Sydney Long and his partners consciously made the aims of their trust ‘very wide and comprehensive’, understanding that the face of Norfolk and the threats to its wildlife would change with time. Hence NNT’s aims as stated in 1926 still closely underly the work of Norfolk Wildlife Trust across county today. Since its earliest days NWT has established and maintained nature reserves, just as its founders expected, and today it manages more than fifty beautiful sites for wildlife, and for people to explore in search of wildlife. Likewise, through the work of the People and Wildlife team and Norfolk Wildlife Services it helps many other landowners to protect wildlife and natural beauty on their own property, in the way which the founders foresaw. Furthermore, for 90 years it has gratefully accepted subscriptions and donations from the generous people of Norfolk and further afield, and has carefully marshalled them towards its aims.

One thing which has changed radically is NWT’s membership. Sydney Long and his colleagues agreed that membership would not exceed 100. Today, having grown so much in scope, and with so much to offer people across the county, NWT is happy to count on the support and interest of more than 35,000 members. Some may rue the fact that life membership subscription has risen a touch from its original £10 but all will agree that NWT offers superb value to its members and has stayed true to the aims of its twelve founders in 1926.

But what would these men, some of them peering at me from sepia photographs in the archive, make of the organisation which has grown from the one they constituted in November 1926? First they would no doubt be struck by the social and environmental context in which NWT now works. Since their day chemical fertilisers and pesticides and industrial machinery have radically changed the farms which make up most of the Norfolk landscape. They might be still more shocked by the changes which have taken place in our relationship with nature. In 1926 there was not a child in Norfolk, even in the very centre of Norwich, who did not play in the outdoors, who did not know the oak from the elm, the red admiral from the small tortoiseshell, and the swallow from the swift. Today we have entire generations of young people to whom nature seems to mean nothing, who have wholly lost their ecological literacy.

These things, and many more, would trouble Sydney Long and the co-founders of NNT. But I believe that they would also be heartened, greatly proud, to see that these are the very things which their Norfolk Wildlife Trust, and Wildlife Trusts which have followed all across the UK, fight, day in, day out, to reverse. ‘A Living Landscape’ is the direction in which the Wildlife Trusts are working today. It is a vision for a vibrant UK countryside, in which farms, gardens, parks and school grounds are all once more healthy habitat for both people and wildlife. In ‘A Living Landscape’ nature reserves are connected by corridors of habitat through which wild species and their genes may freely flow. Crucially people are also connected to wildlife and wild landscape, for their own wellbeing and for the benefit of nature.
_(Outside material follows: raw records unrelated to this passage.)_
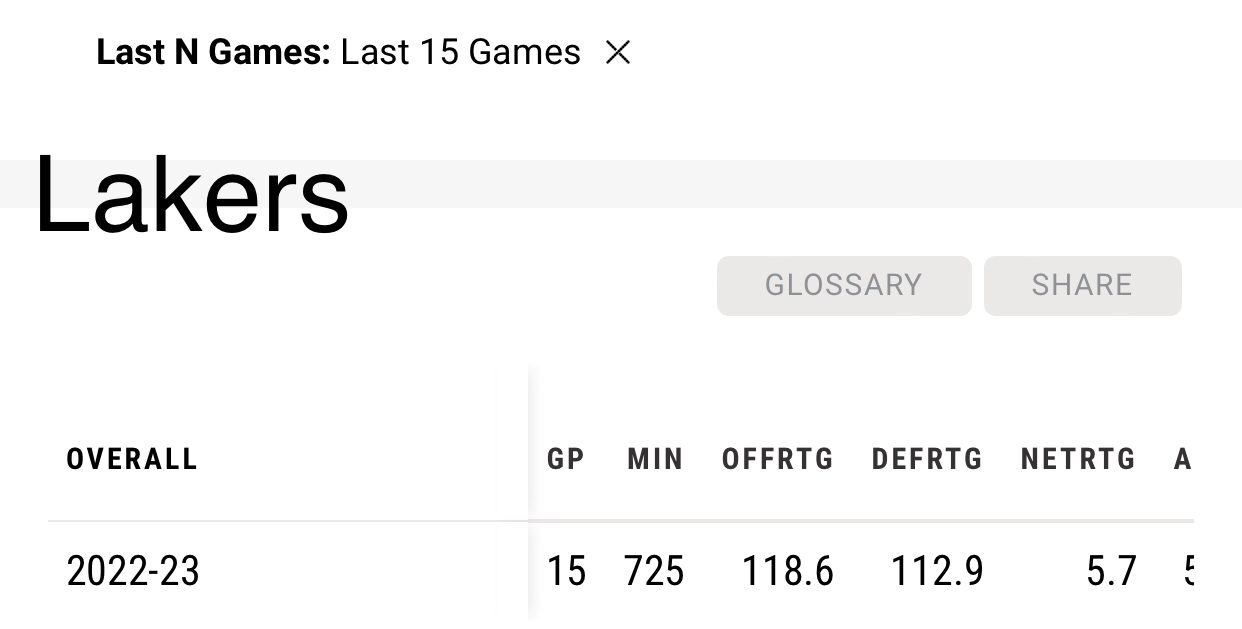Remove the Last 15 Games filter

618,53
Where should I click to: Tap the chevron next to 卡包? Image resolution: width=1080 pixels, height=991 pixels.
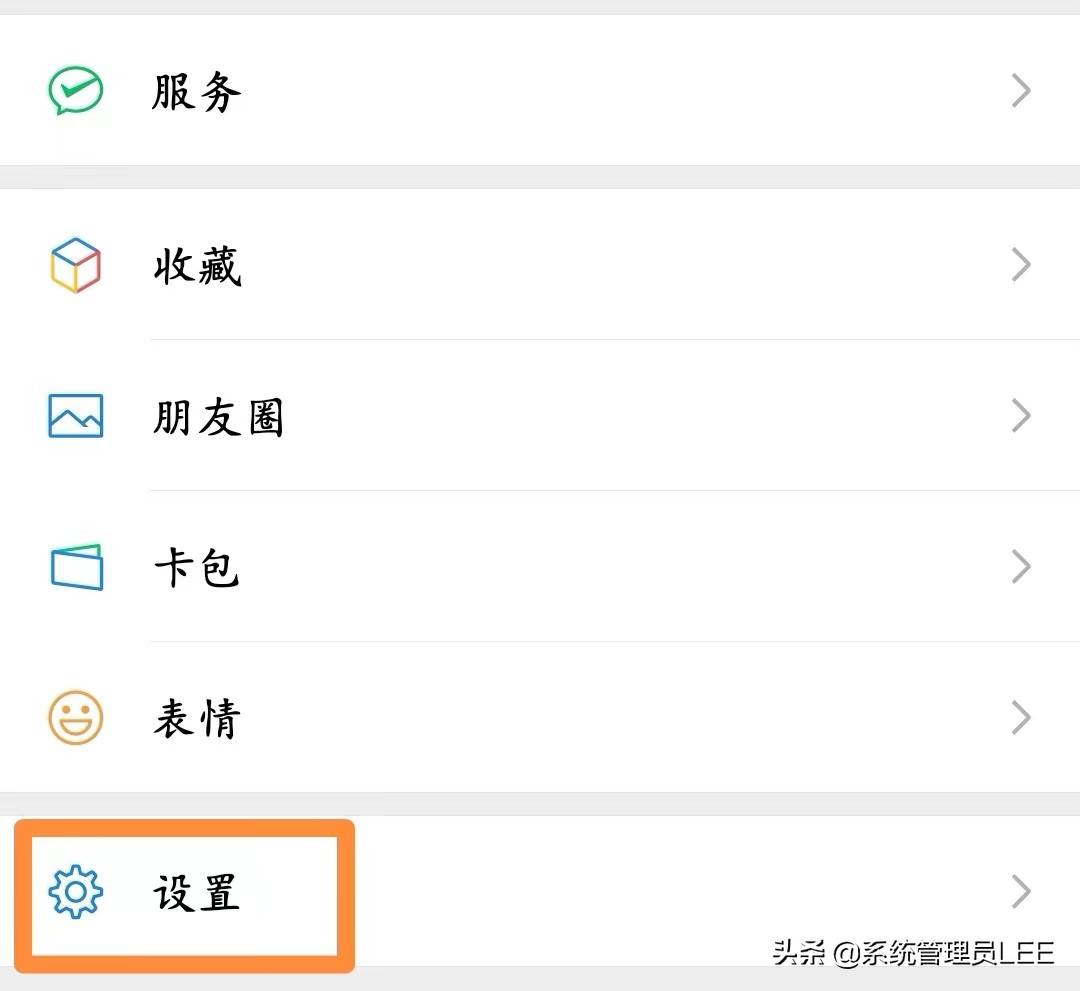(1020, 566)
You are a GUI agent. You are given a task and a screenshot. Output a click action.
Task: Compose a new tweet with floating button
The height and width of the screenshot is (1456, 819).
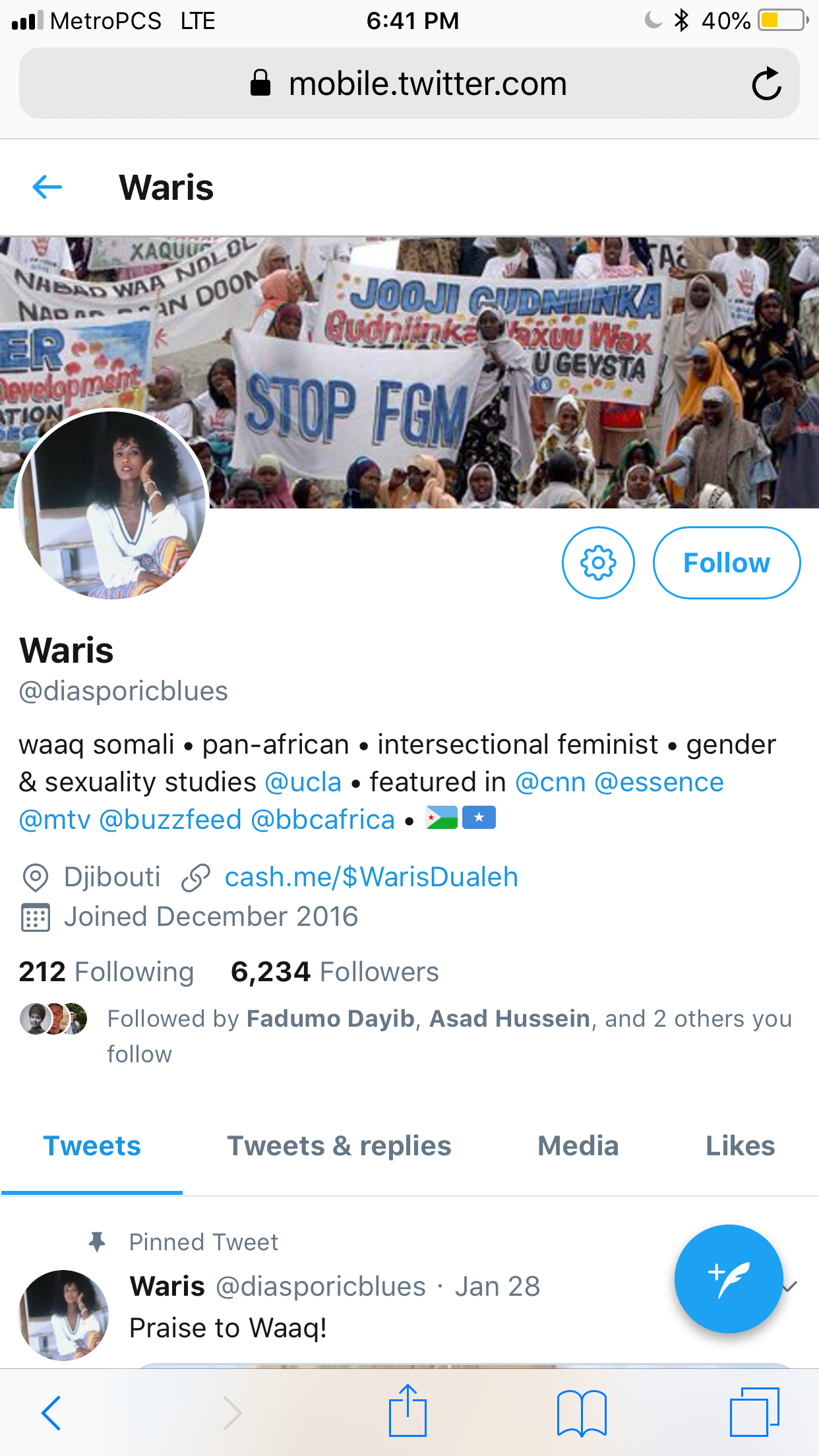coord(728,1279)
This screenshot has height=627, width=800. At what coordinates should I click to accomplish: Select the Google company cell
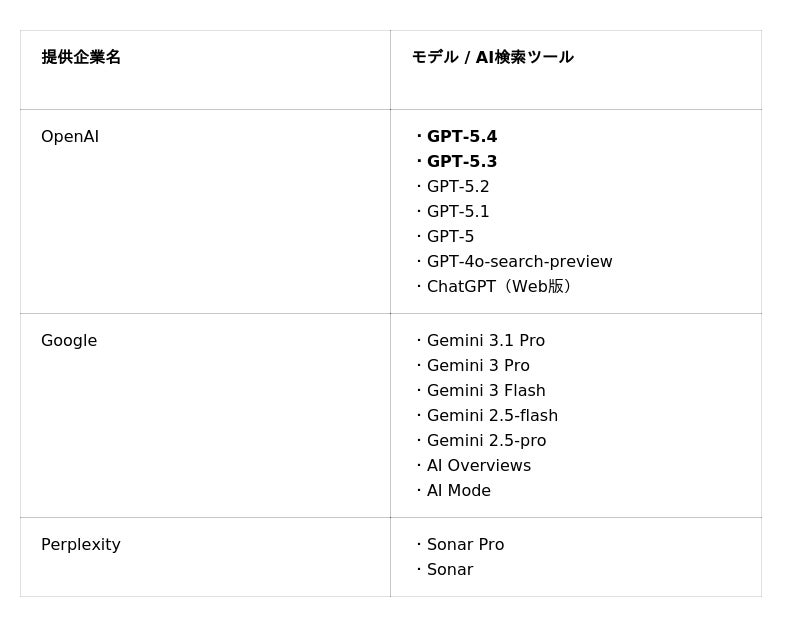pyautogui.click(x=69, y=341)
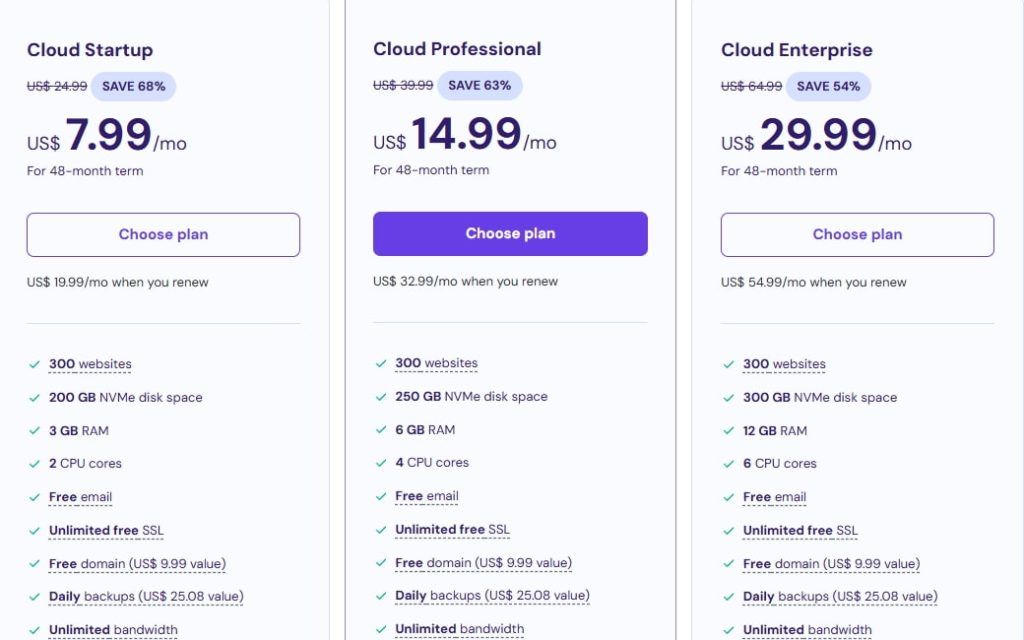
Task: Click checkmark next to 200 GB NVMe disk space
Action: pyautogui.click(x=34, y=398)
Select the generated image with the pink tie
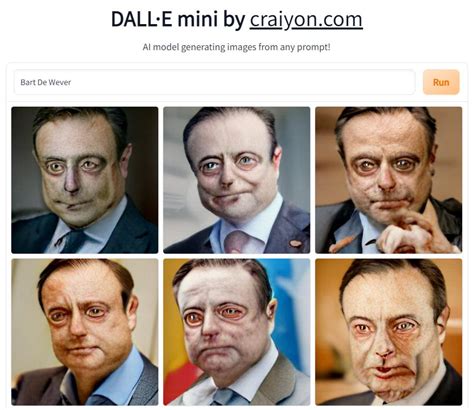 (237, 180)
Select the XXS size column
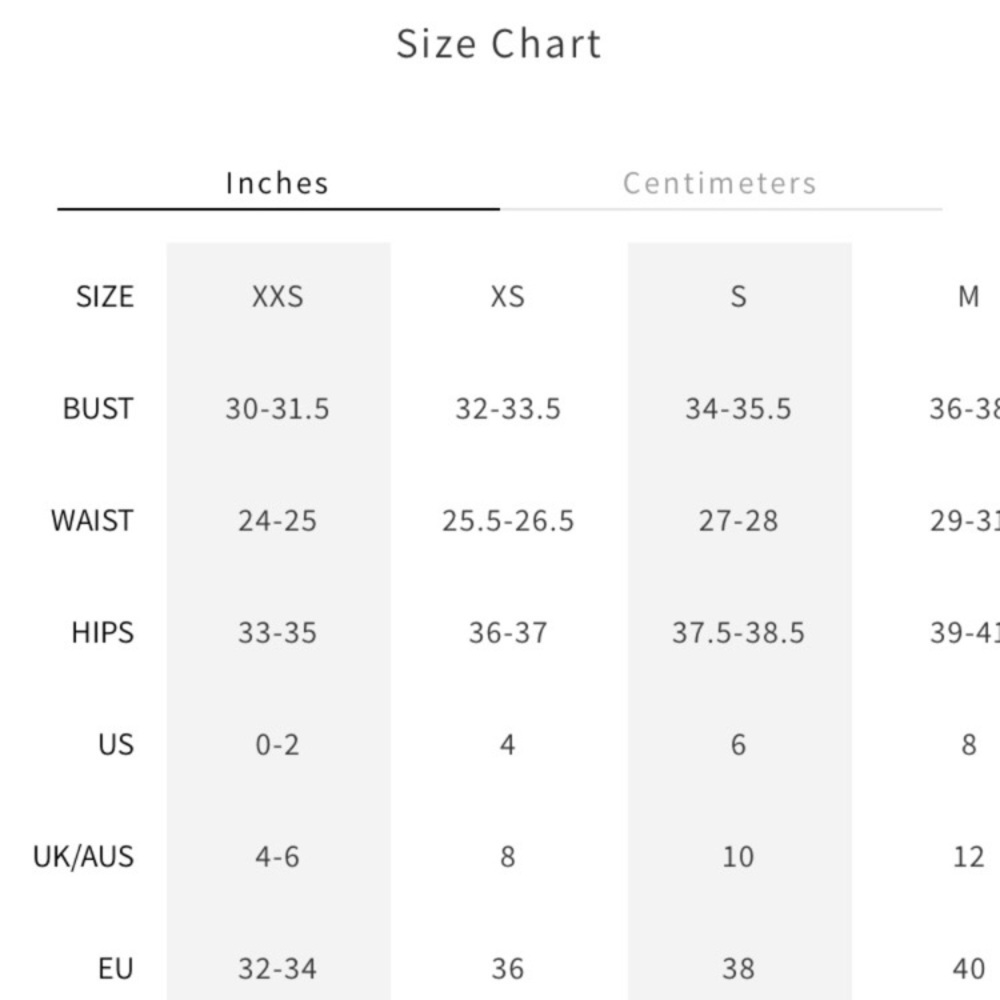Image resolution: width=1000 pixels, height=1000 pixels. [278, 297]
And the germ of ‘A Living Landscape’ would be instantly recognisable to Sydney Long and his colleagues; for it is found in the very aims they themselves drew up for NNT when long ago in 1926 they bought Cley Marshes.

J. W. Castle, A. H. Macpherson, H. R. S. Birkin, O. Birkbeck, G. R. R. Colman, C. McLean, D. Gunn, G. H. Gurney,  S. H. Long, T. G. Longstaffe, R. W. E. Allars and E. F. Norton: on the 90th anniversary of the foundation of your trust, Norfolk thanks you for all that it has achieved and for all that it is yet to achieve.